P21 WAF1/Cip1 regulation by hySK1 activates SP-1 transcription factor and increases MMP-2 expression under hypoxic conditions

Abstract

The hYSK1, a serine/threonine kinase (STK)-25, has been implicated in a variety of cellular functions including cell migration and polarity. We have recently reported that hYSK1 down-regulated the expression and functions of p16 INK4a , a cell cycle regulatory protein, thereby enhancing migration and growth of cancer cells under hypoxic conditions.
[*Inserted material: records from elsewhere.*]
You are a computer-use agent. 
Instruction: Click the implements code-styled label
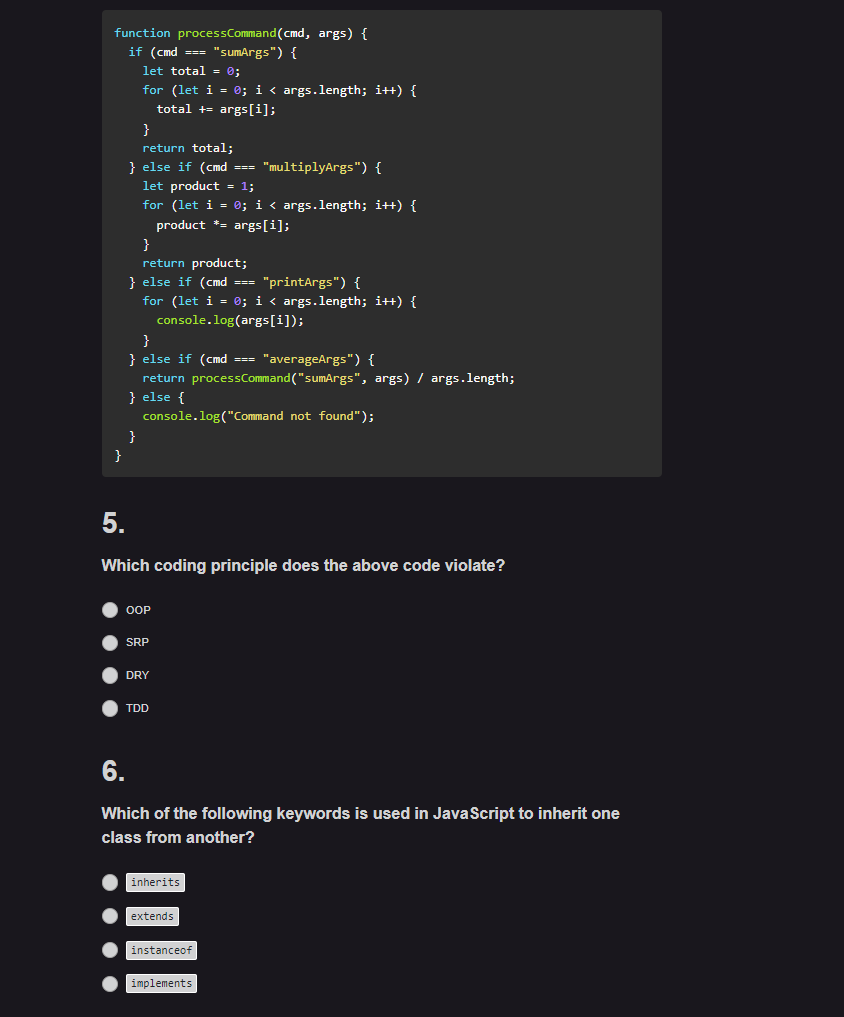(161, 983)
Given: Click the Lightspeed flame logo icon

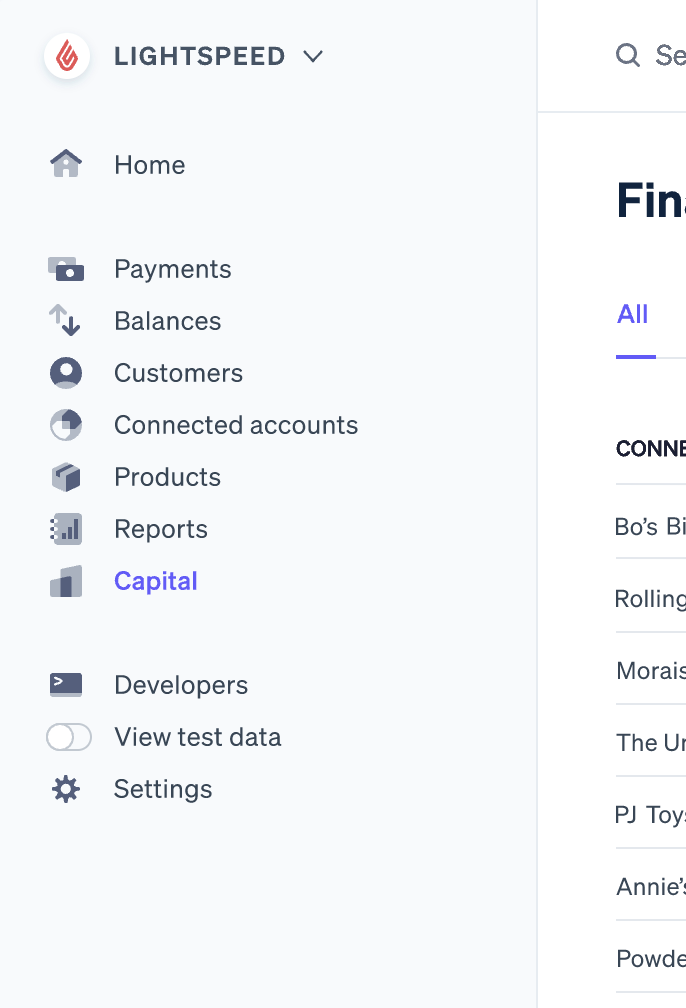Looking at the screenshot, I should (x=67, y=56).
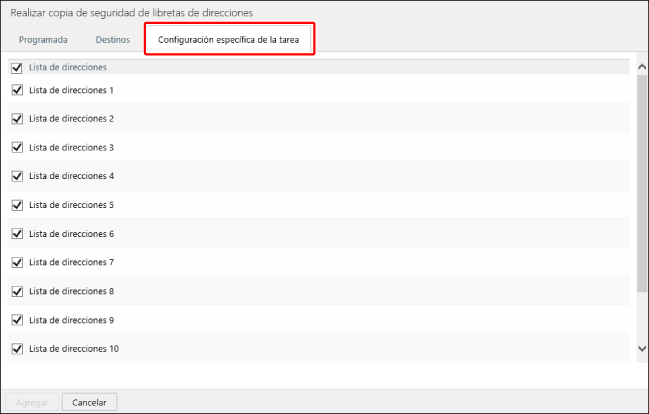The image size is (649, 414).
Task: Uncheck the header 'Lista de direcciones' checkbox
Action: (x=16, y=68)
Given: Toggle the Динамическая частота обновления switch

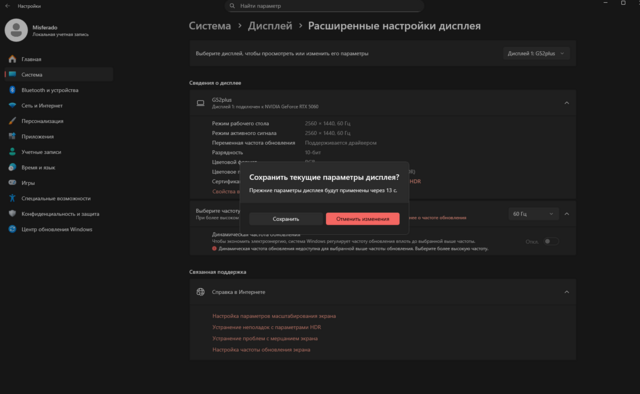Looking at the screenshot, I should tap(551, 241).
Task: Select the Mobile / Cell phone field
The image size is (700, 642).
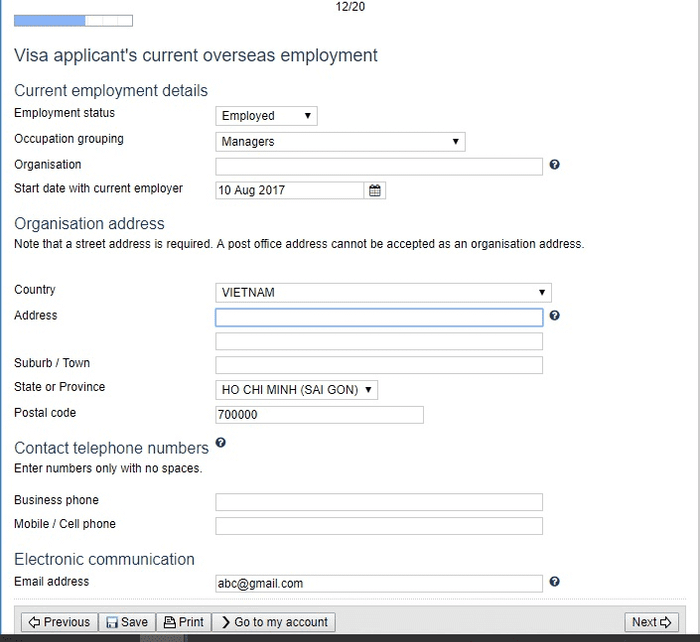Action: [379, 526]
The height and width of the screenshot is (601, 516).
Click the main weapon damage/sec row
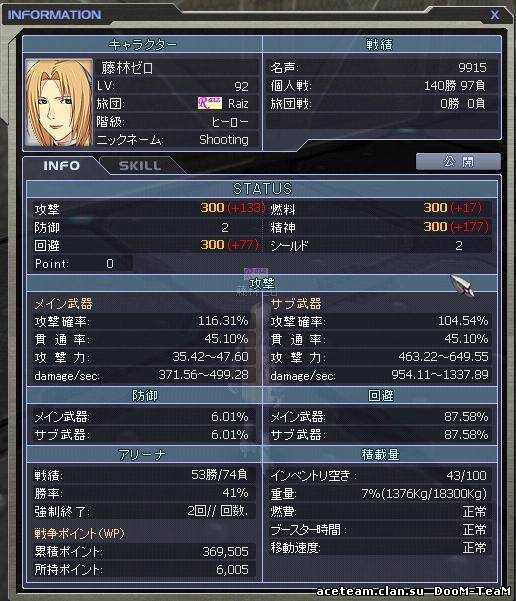coord(144,375)
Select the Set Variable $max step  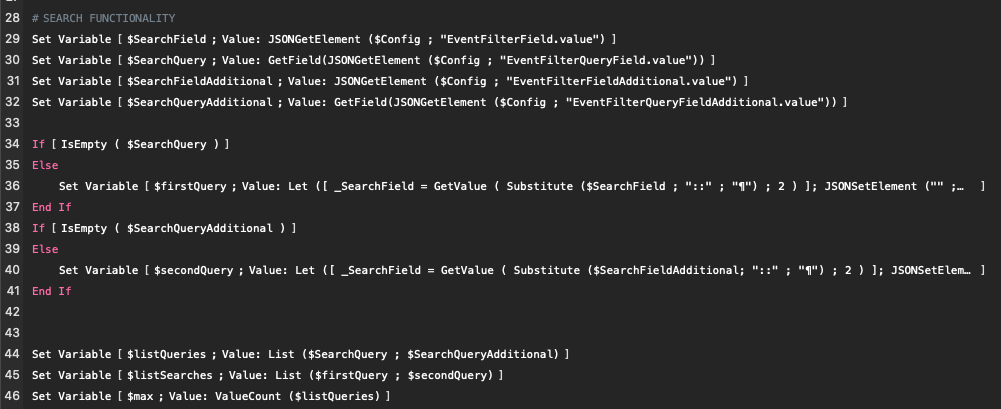pos(211,396)
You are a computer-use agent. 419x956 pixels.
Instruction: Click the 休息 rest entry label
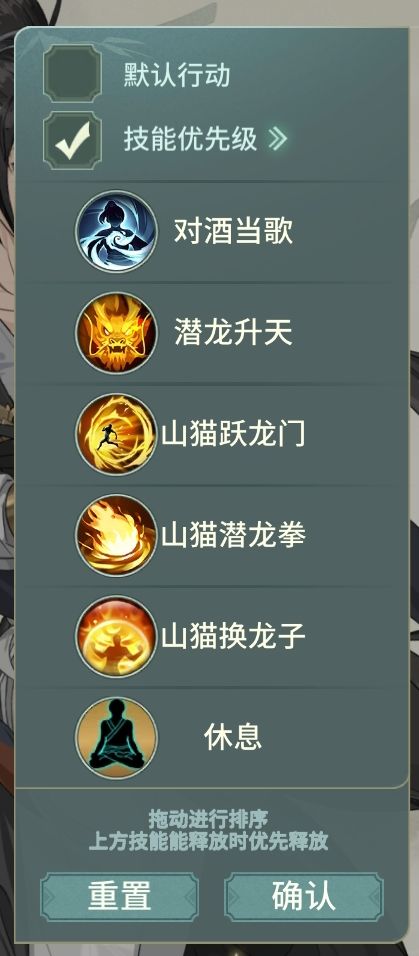233,738
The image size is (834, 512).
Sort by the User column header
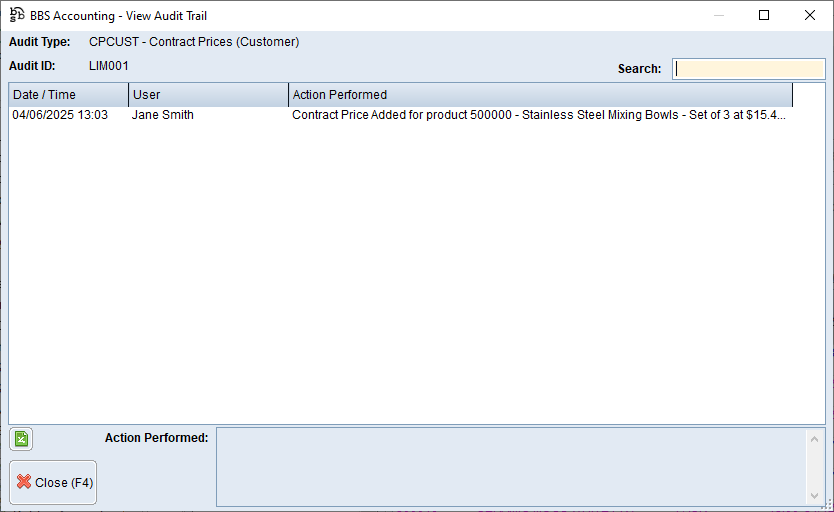click(208, 95)
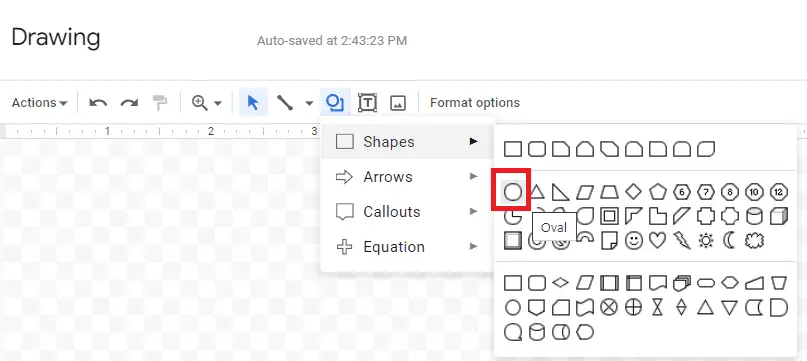Toggle the Shape tool button
Viewport: 807px width, 361px height.
[335, 102]
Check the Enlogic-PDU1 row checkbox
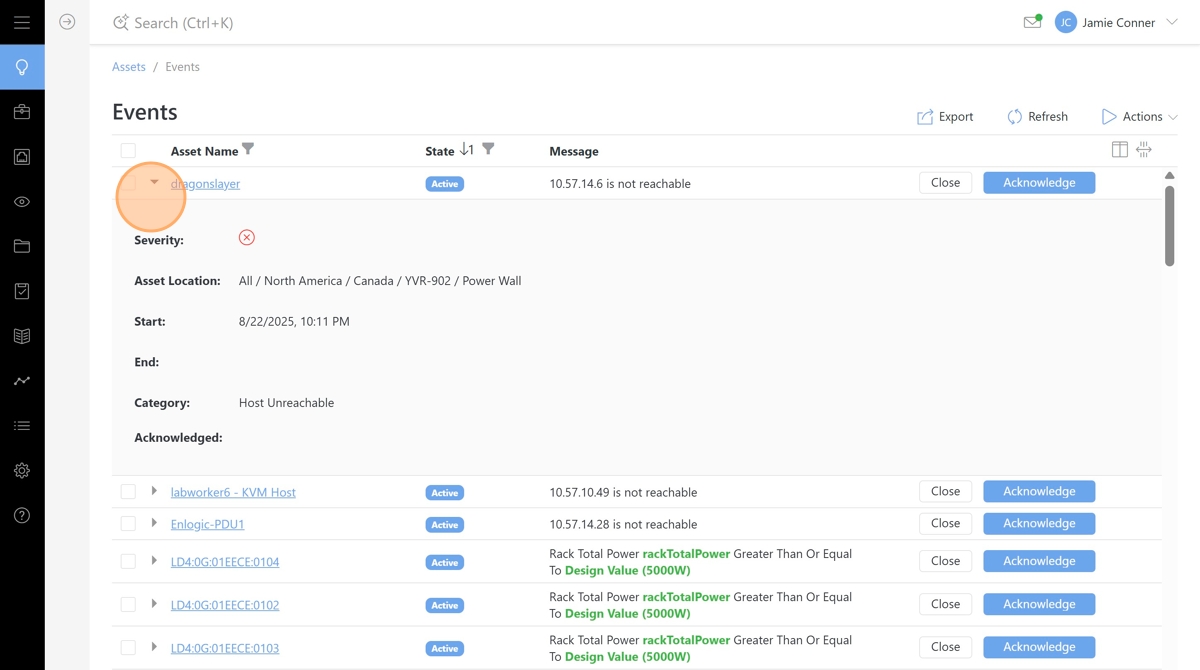 (128, 524)
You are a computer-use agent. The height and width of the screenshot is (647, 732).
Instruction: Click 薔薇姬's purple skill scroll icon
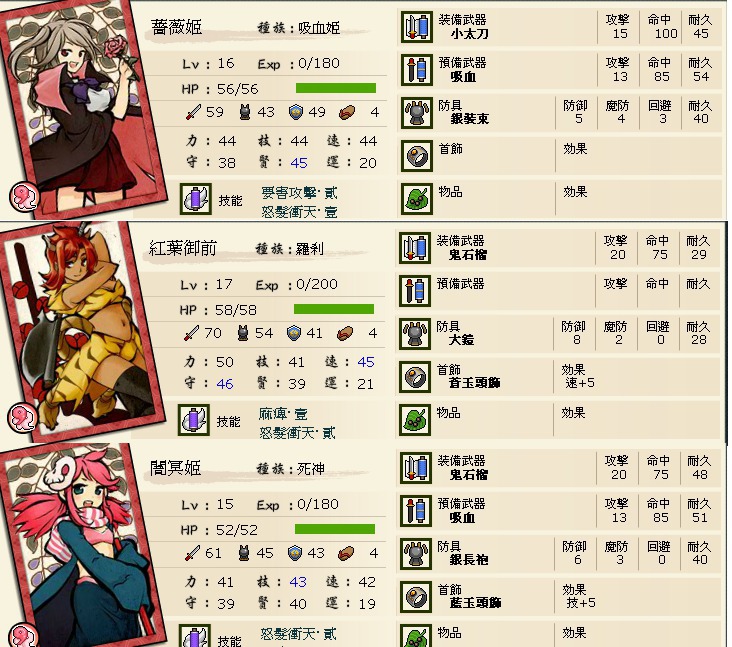tap(196, 199)
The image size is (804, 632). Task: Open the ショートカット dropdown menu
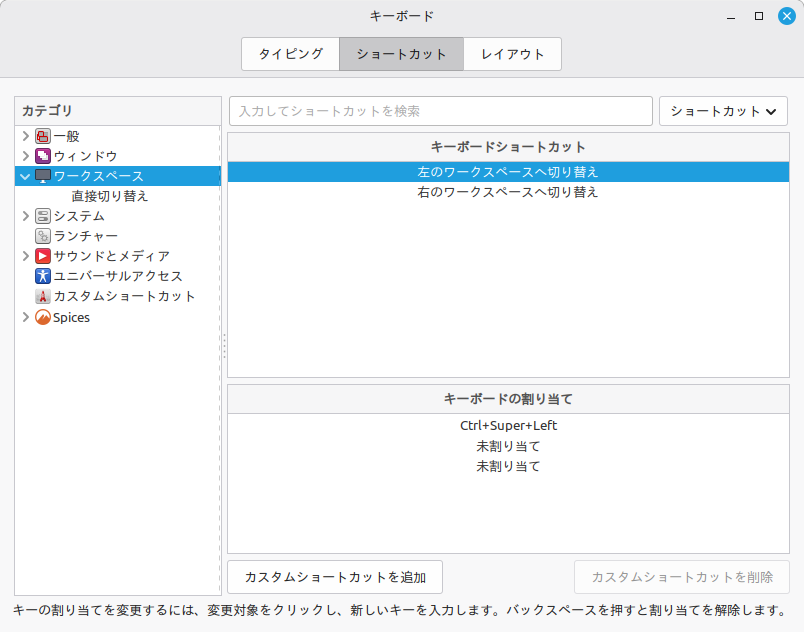pyautogui.click(x=723, y=111)
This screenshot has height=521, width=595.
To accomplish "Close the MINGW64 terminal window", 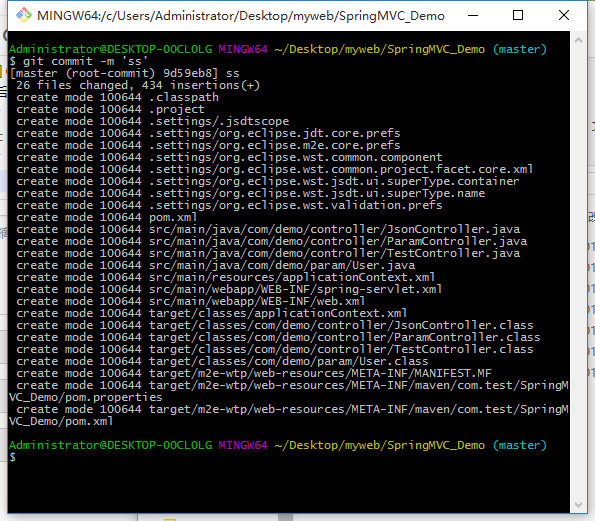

In this study, we further investigated the mechanisms underlying downregulation of p16 INK4a and anti-migratory function of hYSK1. Our study revealed that p21 WAF1/Cip1 is a novel binding partner of hYSK1. Moreover, the interaction between hYSK1 and p21 WAF1/Cip1 led to the inhibition of SP-1 transcriptional activity, as revealed by a significant down-regulation of SP-1-mediated transactivation of p16 INK4a promoter, and accelerated MMP-2 expression. Conversely, the knock-down of hYSK1 enhanced the p16 INK4a promoter activity and protein expression, and diminished MMP-2 transcription and protein levels in hypoxic conditions as compared to control. Taken together, hYSK1 blocks the p21 WAF1/Cip1 functions by direct interaction and inhibits the p16 INK4a expression and induces MMP-2 expression by its regulations of SP-1 transcriptional activity under the hypoxia conditions.